Utilizing Heat Shock Protein 90 in Breast Cancer Imaging: A Cheaper Alternative?

By Riya Gandhi ‘22

Figure 1. Chaperone proteins such as Hsp90 aid in protein folding.

In the current day and age, therapeutic procedures for breast cancer–such as chemotherapy, radiation therapy, and surgery–are at the forefront of the initiative to manage cancer effectively. Across the globe, there are nations where the resources for such treatments are readily available. However, what about the low to middle income nations? Unfortunately, many of these countries, which hold higher rates of breast cancer, do not have the resources to provide their patients with procedures that would save their lives. Due to this, scientists are looking into molecular diagnostics as a cheaper alternative to routine pathology.

Under principle investigator Dr. Brian Crouch, researchers at Duke University examined imaging Heat Shock Protein 90 (Hsp90) as a molecular diagnostic target for breast cancer. Hsp90 is a chaperone protein which aids in the folding or unfolding of other proteins. However, not only is this a chaperone protein, but it also stabilizes proteins that are necessary for the proliferation of tumors. As it is expressed widely in invasive breast cancers, it is the perfect target. First, the researchers created HS-27, which is a fluorescent inhibitor of Hsp90, as it allowed the researchers to assay expression of Hsp90 on the intact breast cancer tissue specimens. Next, the researchers developed three imaging parameters for the preclinical studies: time between tissue excision and staining, agent incubation time, and agent dose. The agent in this case is HS-27. The optimal setting was a post-excision window of 1-10 minutes, incubation time of 1 minute, and a dose of 100µM. Once optimized parameters were in place, the researchers transferred them to the actual clinical breast cancer samples. These samples were from patients that were estrogen receptor positive, had overexpression of Her2–an oncogene that serves as a receptor for normal cell growth and differentiation– and were triple negative in receptor subtypes.

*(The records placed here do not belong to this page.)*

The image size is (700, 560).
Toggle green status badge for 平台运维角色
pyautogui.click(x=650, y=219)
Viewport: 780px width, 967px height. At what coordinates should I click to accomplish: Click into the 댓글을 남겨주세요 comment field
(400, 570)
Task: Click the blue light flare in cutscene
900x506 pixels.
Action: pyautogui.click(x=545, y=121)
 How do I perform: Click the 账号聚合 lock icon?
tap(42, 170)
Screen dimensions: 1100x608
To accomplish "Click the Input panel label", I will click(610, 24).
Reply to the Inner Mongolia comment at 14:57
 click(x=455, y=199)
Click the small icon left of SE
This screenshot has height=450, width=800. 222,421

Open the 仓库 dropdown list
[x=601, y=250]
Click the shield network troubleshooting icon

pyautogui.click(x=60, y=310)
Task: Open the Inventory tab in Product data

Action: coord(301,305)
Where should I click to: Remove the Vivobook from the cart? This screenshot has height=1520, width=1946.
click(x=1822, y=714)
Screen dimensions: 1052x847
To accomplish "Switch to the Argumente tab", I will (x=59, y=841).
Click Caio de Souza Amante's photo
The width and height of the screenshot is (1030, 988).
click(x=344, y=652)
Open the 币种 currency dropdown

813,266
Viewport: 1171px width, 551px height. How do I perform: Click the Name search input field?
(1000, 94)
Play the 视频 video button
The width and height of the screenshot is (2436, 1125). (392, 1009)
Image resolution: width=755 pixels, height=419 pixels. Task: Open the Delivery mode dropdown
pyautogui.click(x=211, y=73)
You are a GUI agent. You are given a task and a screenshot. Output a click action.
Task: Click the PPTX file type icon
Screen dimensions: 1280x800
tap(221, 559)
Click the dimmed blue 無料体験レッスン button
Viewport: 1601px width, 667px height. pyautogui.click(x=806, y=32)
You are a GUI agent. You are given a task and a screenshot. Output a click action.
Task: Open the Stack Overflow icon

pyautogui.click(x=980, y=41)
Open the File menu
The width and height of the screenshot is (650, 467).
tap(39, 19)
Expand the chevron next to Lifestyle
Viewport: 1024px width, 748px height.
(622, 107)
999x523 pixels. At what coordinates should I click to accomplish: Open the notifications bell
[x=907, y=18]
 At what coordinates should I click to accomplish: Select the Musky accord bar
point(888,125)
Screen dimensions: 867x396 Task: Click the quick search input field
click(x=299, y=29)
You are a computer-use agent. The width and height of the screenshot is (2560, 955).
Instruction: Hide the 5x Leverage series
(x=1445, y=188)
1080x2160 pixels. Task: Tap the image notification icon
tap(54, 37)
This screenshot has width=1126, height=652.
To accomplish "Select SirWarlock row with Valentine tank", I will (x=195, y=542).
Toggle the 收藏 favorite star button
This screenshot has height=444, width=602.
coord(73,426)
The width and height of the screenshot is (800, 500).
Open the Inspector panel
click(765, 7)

In doing so, they discovered that the fluorescence was most prevalent in tumor tissue, but to their surprise, these same samples were also highest in Her2+ and triple negative subtypes. As such, the fluorescence permitted accurate distinction of the tumor from benign tissue.

This experiment is quite crucial to the field of oncology–as well as medicine as a whole as it points to a procedure that is cost-effective and less intensive than previous cancer therapies. Although there is more research that must be done to qualify this as the future of molecular diagnostics, it does hold much promise.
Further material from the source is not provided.